The workshop was to our surprise announced as 'The best practices to combat violence in the community'. In the workshop we first do an exercise to make everyone aware of the differences in images that everyone has with violence. It immediately gives us a good insight into what lives in Palestine. And that is not only directly linked to the occupation, although it will certainly also have an indirect influence on it. The boys in the juvenile prison often come from neighborhoods of the cities and villages. One of the striking messages we hear is that there are relatively many boys from the village of Salfit. We visited one of our students three years ago. The pressure of the large Israeli settlement Ariel, in the middle of Palestinian territory, is intense. The village has lost a lot of its land with olive trees to the settlement and that is a lot of unemployment and dissatisfaction. Nevertheless, it is important to make the participants aware of what they can do to stop violence themselves. We therefore asked the backgrounds of one of the boys who stayed in the juvenile prison and took this as a practice model in the workshop.

Of course we have changed recognizable details and names, so that privacy remains guaranteed.
We do not know the history at that moment, but Omar, a boy who lives nearby, has scolded Ali's sister for whore on Twitter. Ali took a knife and went to Omar and stabbed him, he just survived. Ali is now in prison and there are big problems with his future.

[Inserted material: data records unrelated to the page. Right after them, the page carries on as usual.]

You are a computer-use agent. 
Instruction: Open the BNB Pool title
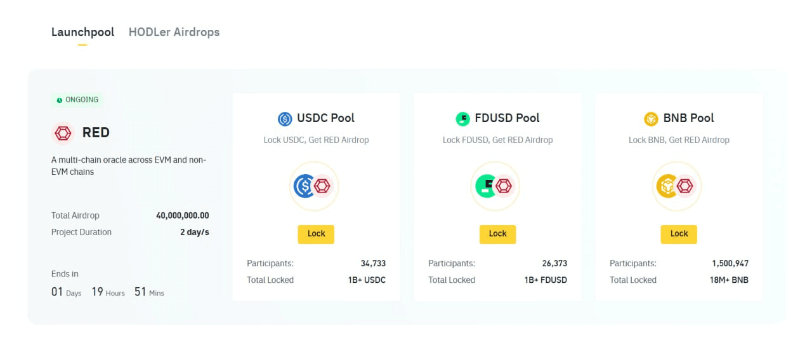(x=688, y=118)
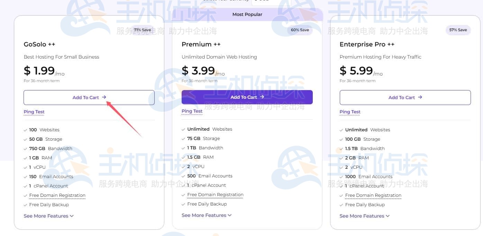
Task: Select the checkmark beside 50 GB Storage
Action: (25, 139)

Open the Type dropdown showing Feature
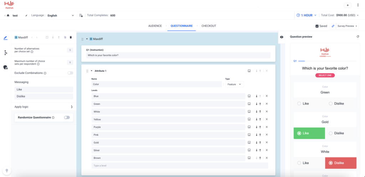point(234,84)
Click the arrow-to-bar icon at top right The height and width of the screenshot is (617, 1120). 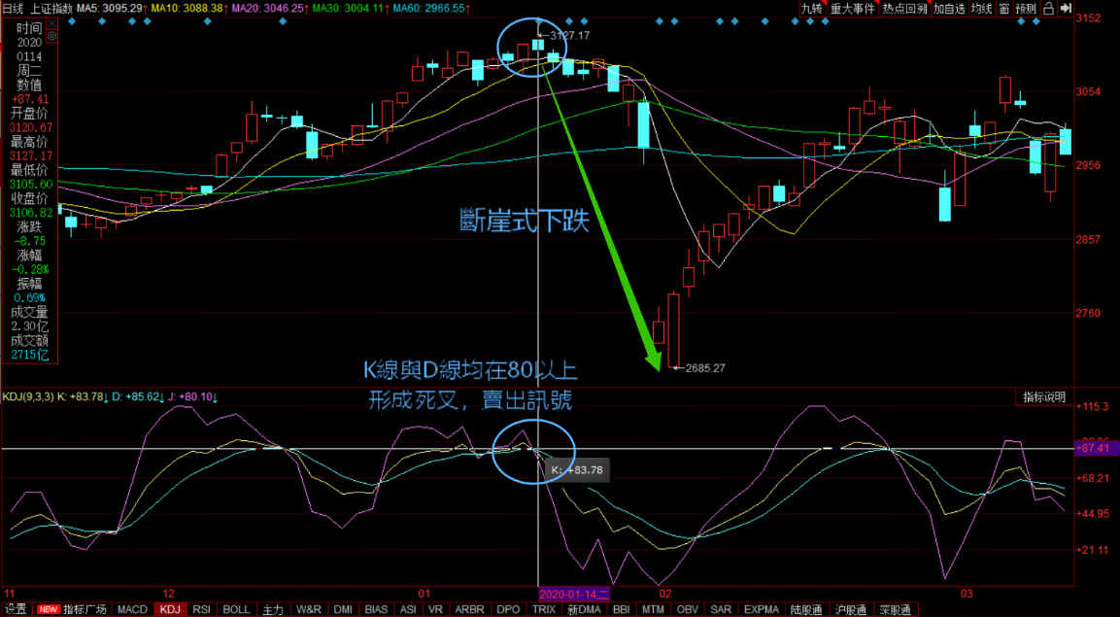(x=1066, y=9)
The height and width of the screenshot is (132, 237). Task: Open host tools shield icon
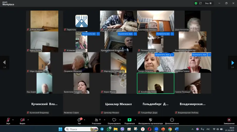click(150, 120)
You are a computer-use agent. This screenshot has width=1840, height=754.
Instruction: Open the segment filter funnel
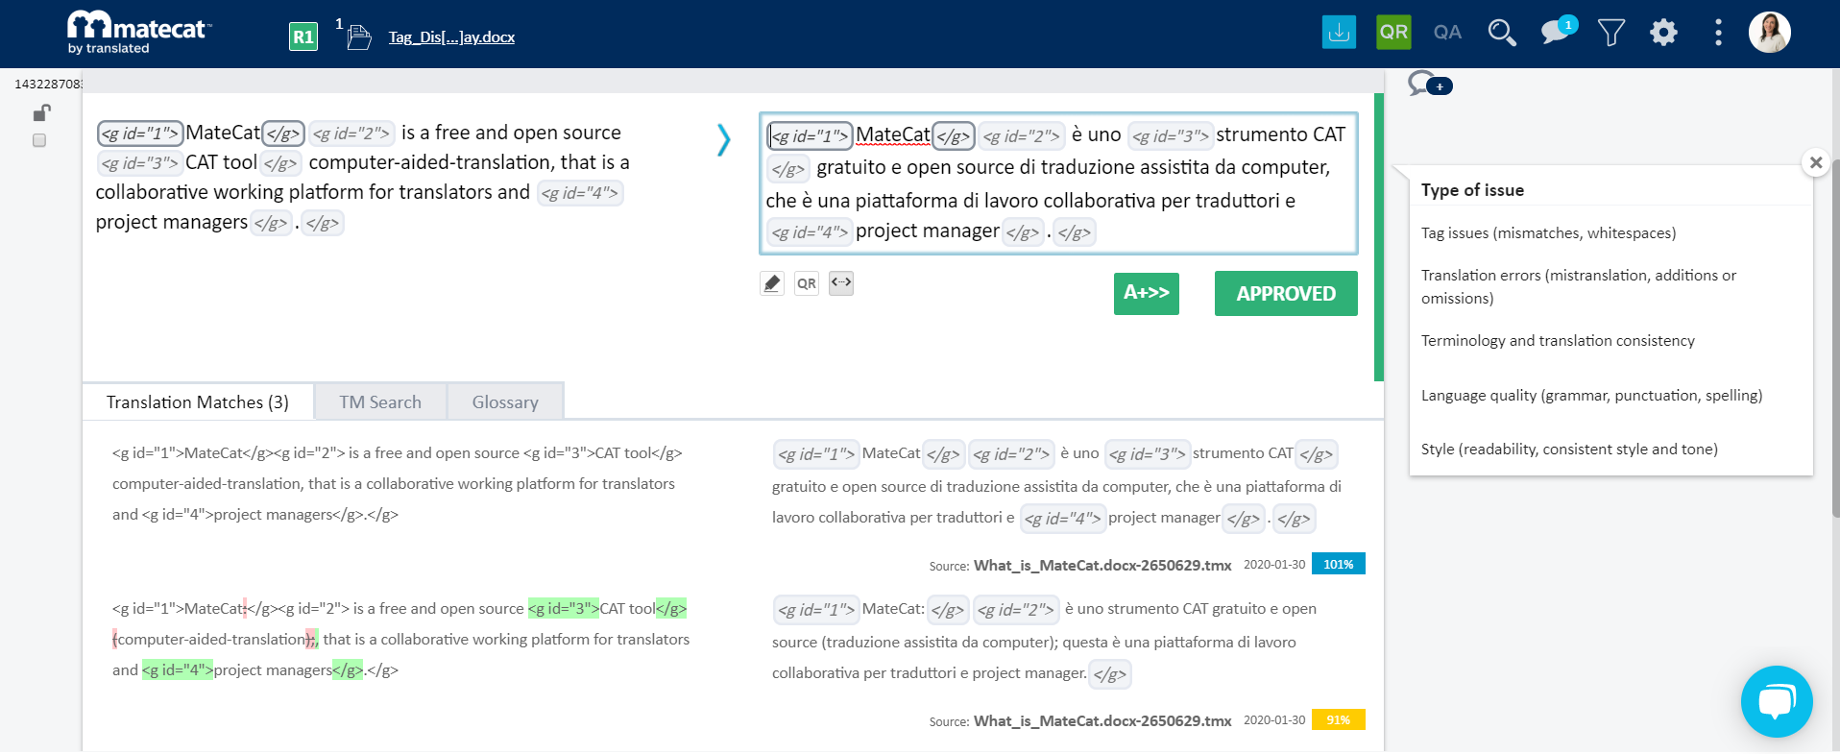coord(1610,33)
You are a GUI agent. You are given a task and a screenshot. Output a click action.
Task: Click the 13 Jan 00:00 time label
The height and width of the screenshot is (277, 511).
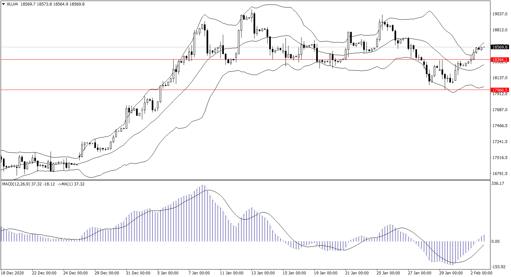point(262,273)
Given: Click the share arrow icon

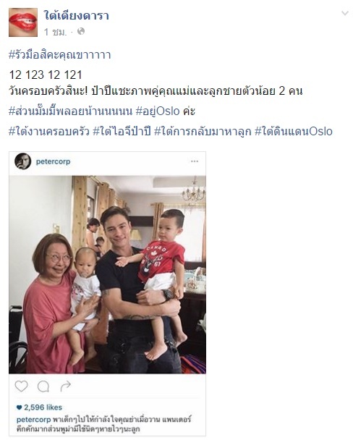Looking at the screenshot, I should pyautogui.click(x=66, y=386).
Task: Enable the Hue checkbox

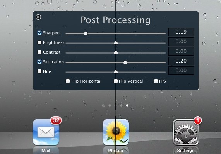Action: (39, 71)
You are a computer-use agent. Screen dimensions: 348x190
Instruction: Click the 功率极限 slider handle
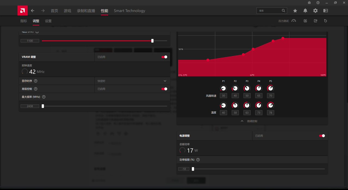(x=193, y=169)
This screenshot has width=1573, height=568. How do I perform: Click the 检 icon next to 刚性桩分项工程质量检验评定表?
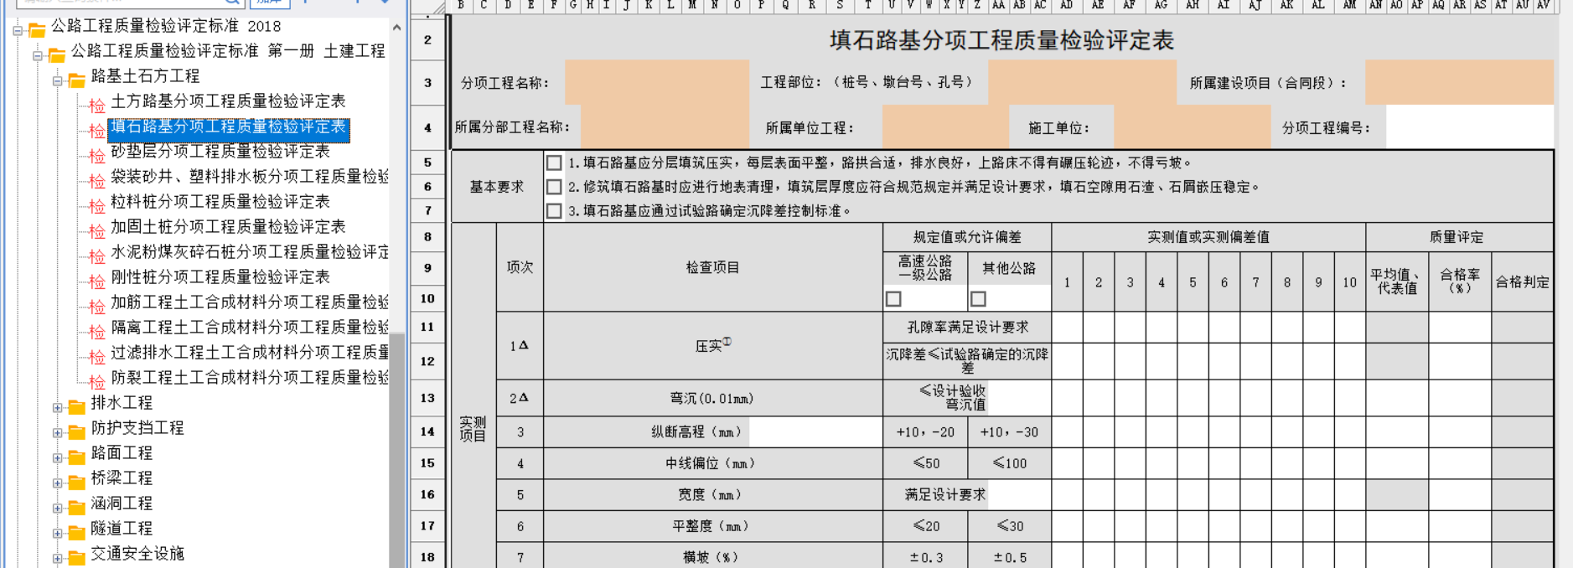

After we have explained this example, I call all men forward and indicate to form a circle around me. I call "I am Ali and I want to kill Omar with a knife". Then I ask "What are you doing to prevent Ali from doing this?" It takes a while before they realize what influence they have, but then I already feel that some people take my shoulders and stand in front of me to stop me. In this way, they all feel the energy it gives to combat violence. Especially the mentors of secondary schools are very enthusiastic about this exercise. They see in practice how they can apply this.


After the course we eat in the hall with the boys, the staff and the participants of our course.
On the wall: Do not try to change people, just love them, love is what changes us. (Do not try to change people, love them, Love changes us.)












After seven days of a workshop, a five-day course and an exam, we set out for Jerusalem, Bethlehem and Tel Aviv, full of good and penetrating experiences!